Chronic myeloid leukemia (CML) in minors is a rare disease which can be effectively treated by tyrosine kinase inhibitors (TKIs) since the year 2000. A majority of pediatricians will encounter one or two CML patients in the course of their careers and will typically have to rely on written information along with their own intuition to provide care. Knowledge of response to TKIs and of age-specific side effects has an impact on the design of pediatric CML trials in many ways aiming to contribute toward greater predictability of clinical improvements. Information from a registry on a rare disease like CML offers the enormous benefit of enabling treating physicians to interact and share their collective experience. The International Registry on Pediatric CML (IR-PCML) was founded at Poitiers/France almost 10 years ago. Since then, the number of collaboration centers and in parallel of registered patients continuously increased (> 550 patients as of December 2019). Ideally, from a given treatment center in a country data are transferred to a national coordinator who interacts with the IR-PCML. In the sense of quality assurance, the registry can offer dissemination of knowledge on state-of-the-art diagnostics (including reference appraisal), optimal treatment approaches, and follow-up procedures within a network that is exerting its strength via participation. With continuous growth during the recent years, very rare subgroups of patients could be identified (e.g., CML diagnosed at age < 3 years, children presenting with specific problems at diagnosis or during course of treatment) which had not been described before. Publications coming from the IR-PCML disseminated this useful information derived from patients who robustly participate and share information about their disease, among themselves and with their caregivers and clinicians. Patient input driving the collection of data on this rare leukemia is the basis for the considerable success of bringing new therapeutics into clinical use.

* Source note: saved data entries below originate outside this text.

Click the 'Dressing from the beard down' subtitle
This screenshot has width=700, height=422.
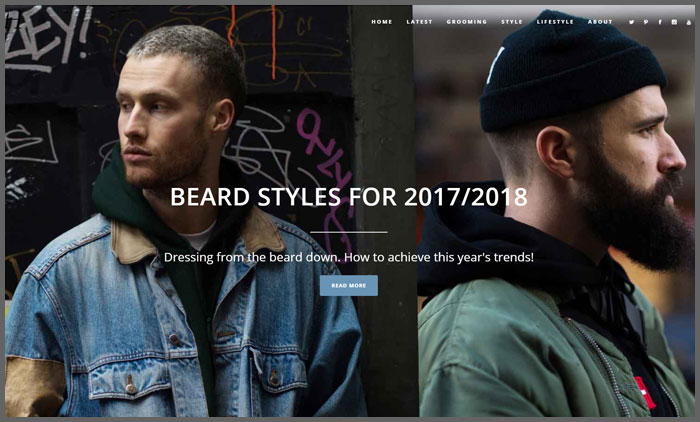[349, 258]
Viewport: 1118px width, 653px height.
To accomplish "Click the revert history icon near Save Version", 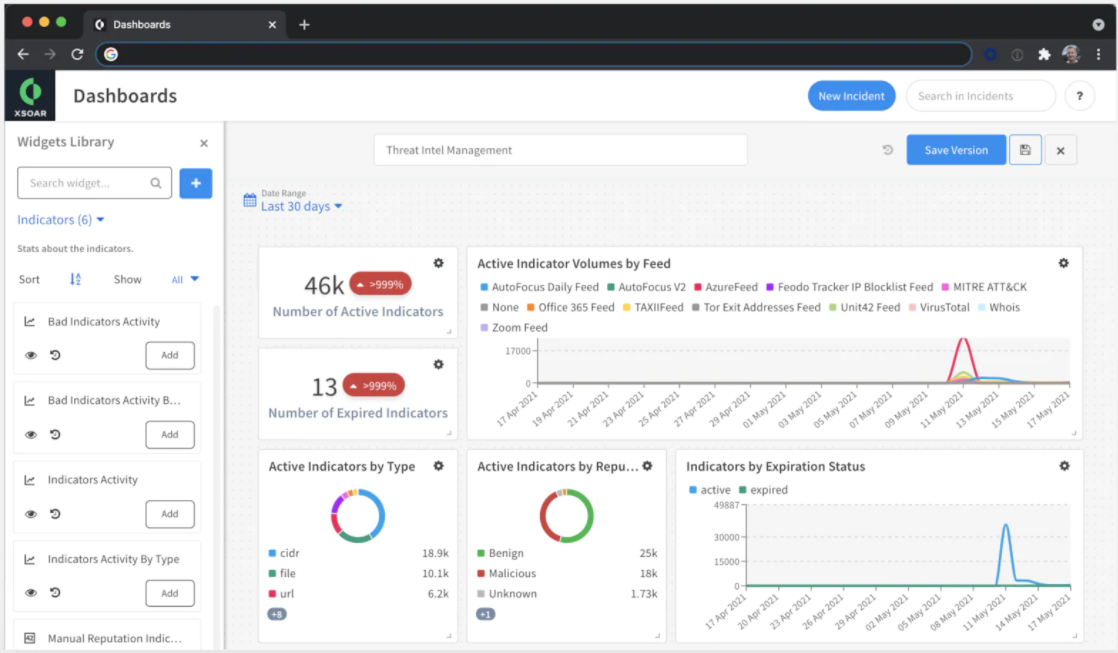I will tap(887, 150).
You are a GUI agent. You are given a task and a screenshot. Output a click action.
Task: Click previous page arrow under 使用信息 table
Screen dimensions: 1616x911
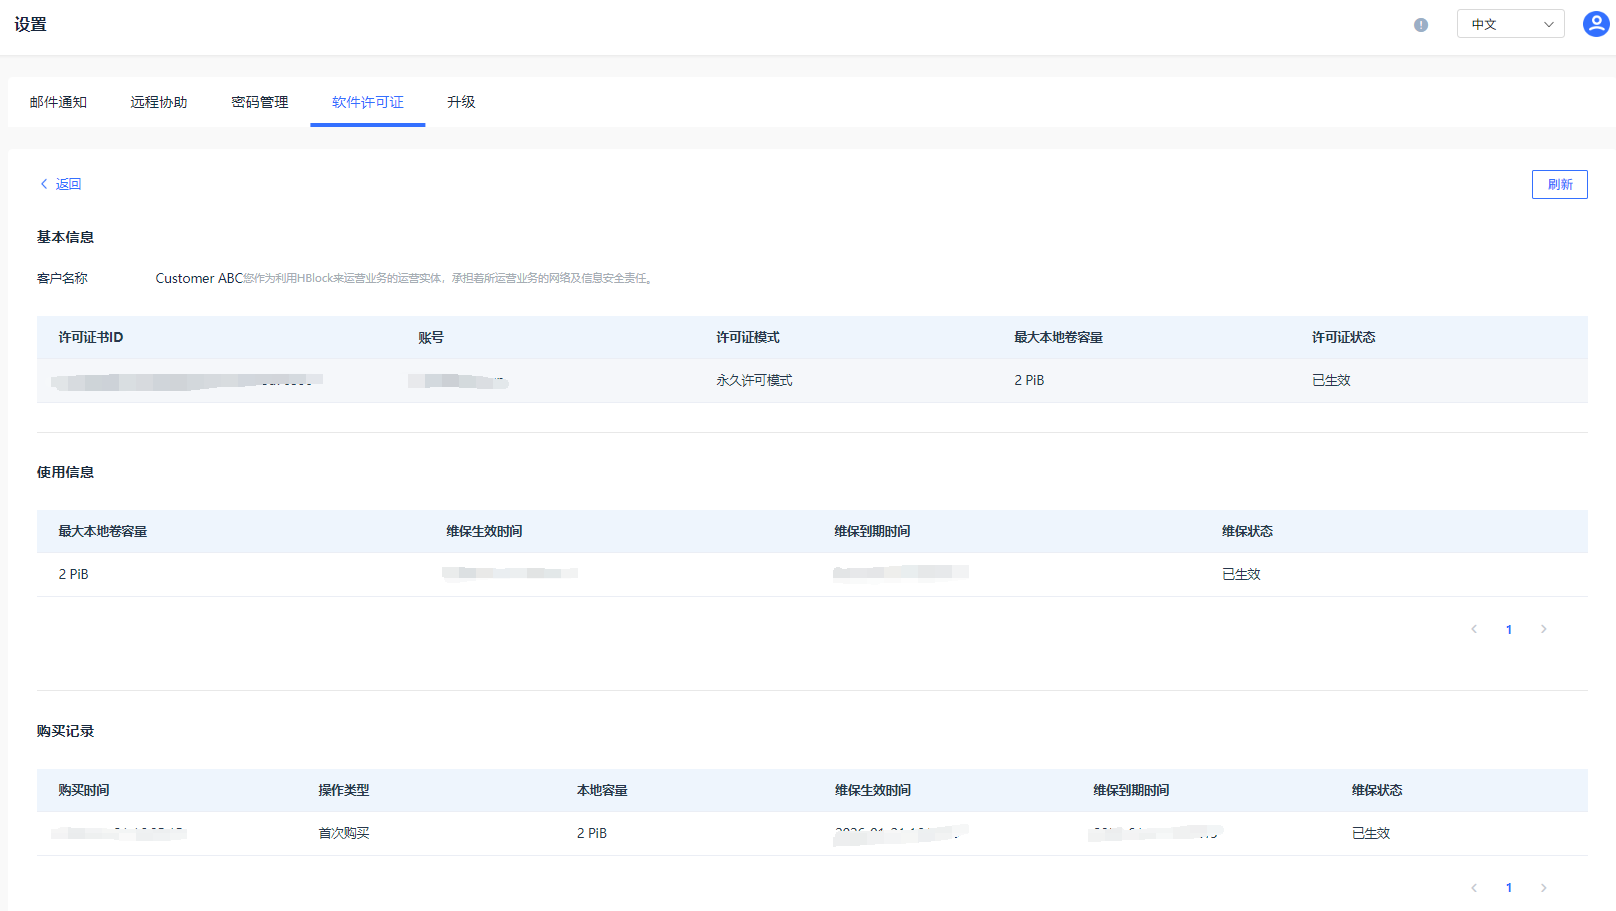pyautogui.click(x=1474, y=629)
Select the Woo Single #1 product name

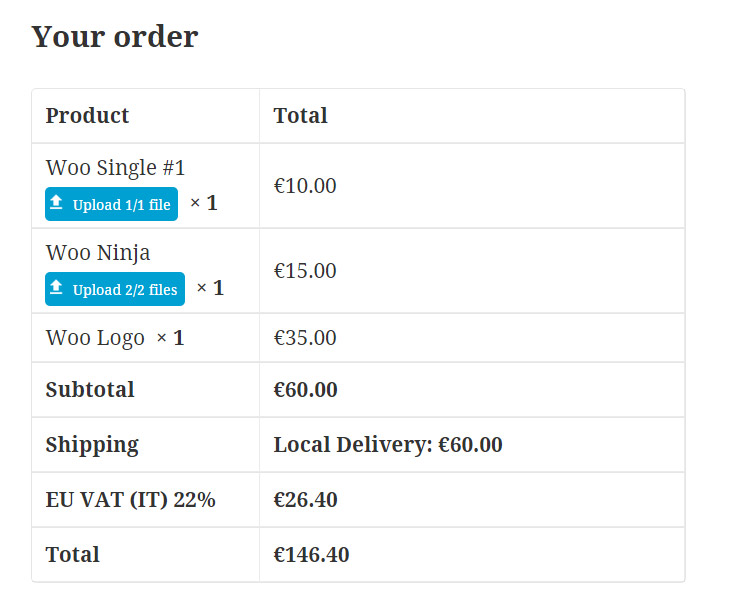coord(115,167)
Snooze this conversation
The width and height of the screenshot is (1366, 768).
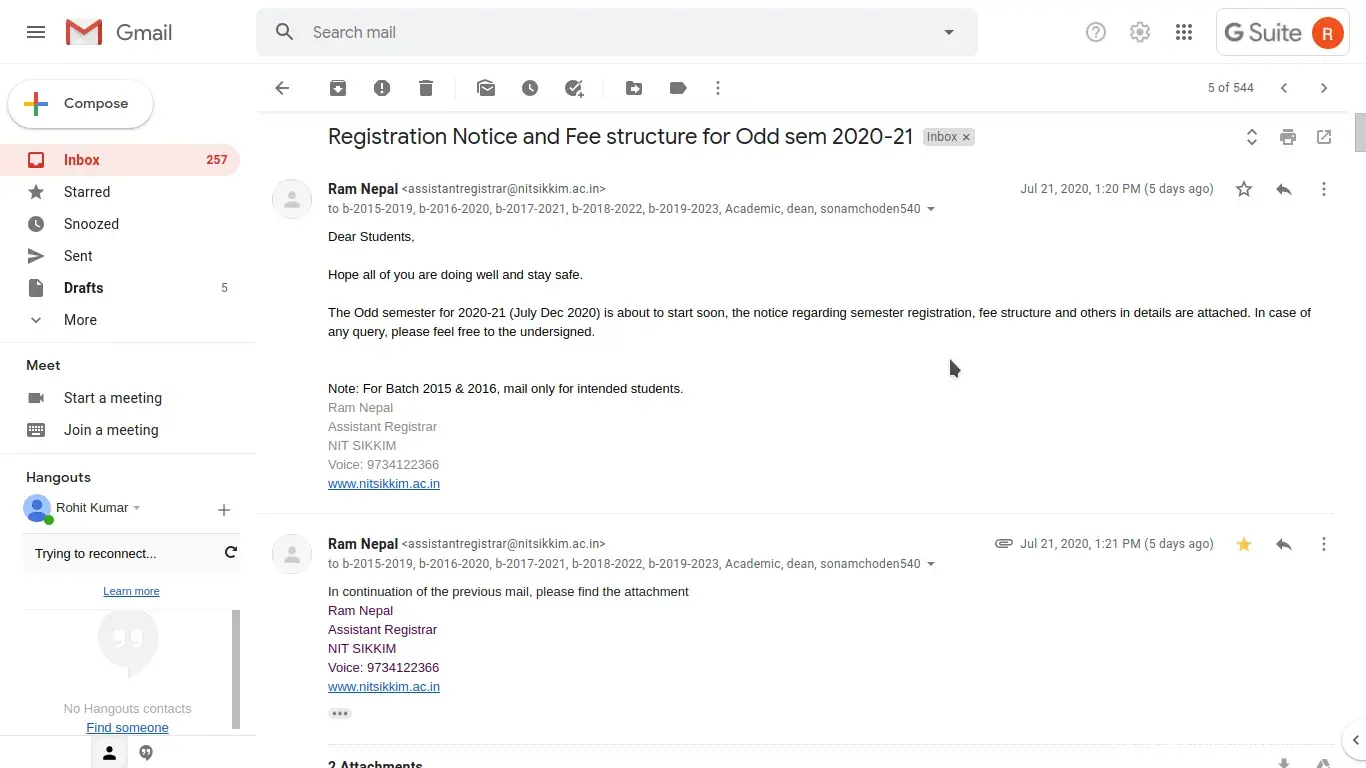(530, 88)
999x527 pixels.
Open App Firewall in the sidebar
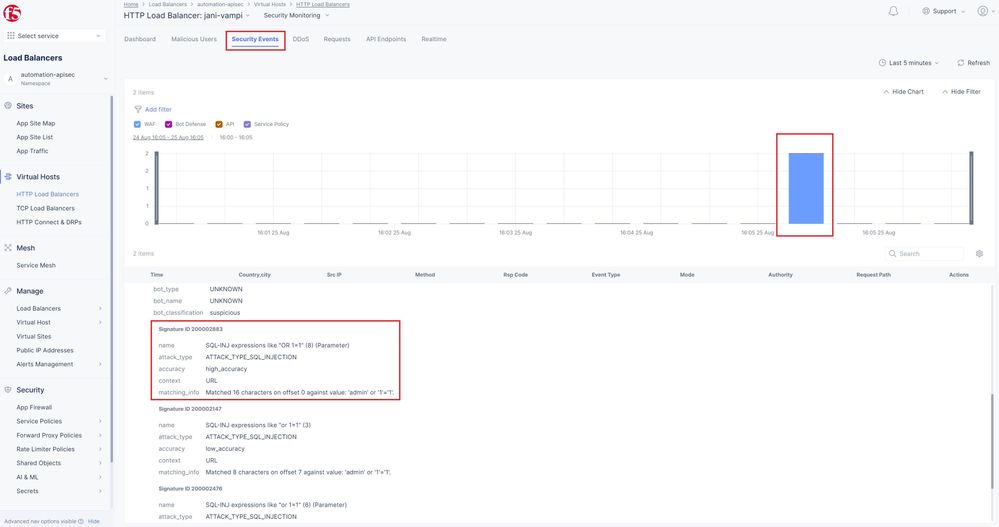coord(34,407)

Keywords: Pediatric chronic myeloid leukemia; International registry; Rare disease; Collaboration and data exchange

Core tip: Chronic myeloid leukemia (CML) in minors is a rare disease which can be effectively treated by tyrosine kinase inhibitors since the year 2000. Publications coming from the International Registry CML disseminated this useful information derived from patients who robustly participate and share information about their disease, among themselves and with their caregivers and clinicians. Patient input driving the collection of data on this rare leukemia is the basis for the considerable success of bringing new therapeutics into clinical use.